Portion of a data file:

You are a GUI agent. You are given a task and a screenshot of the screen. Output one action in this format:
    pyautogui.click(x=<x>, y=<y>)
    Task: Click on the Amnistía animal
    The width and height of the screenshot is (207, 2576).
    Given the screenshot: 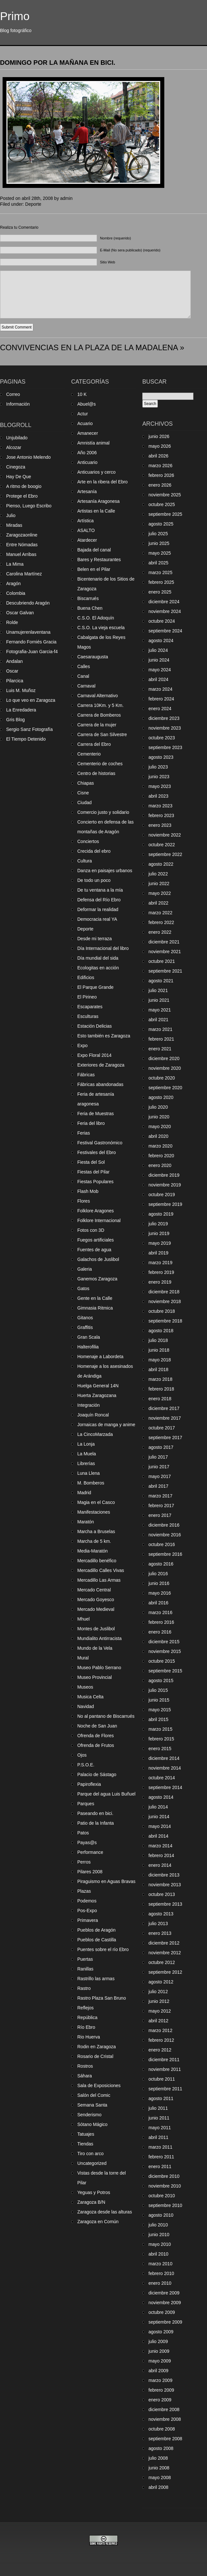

■ EXERCISE DETAILS: Copy the entries above line for line, omitting the picture.

■ ANSWER FOR THE TASK:
You are a GUI agent. You are given a task and a screenshot of the screen. Output one action in this format:
    pyautogui.click(x=<x>, y=<y>)
    Task: Click on the Amnistía animal
    The width and height of the screenshot is (207, 2576).
    Given the screenshot: 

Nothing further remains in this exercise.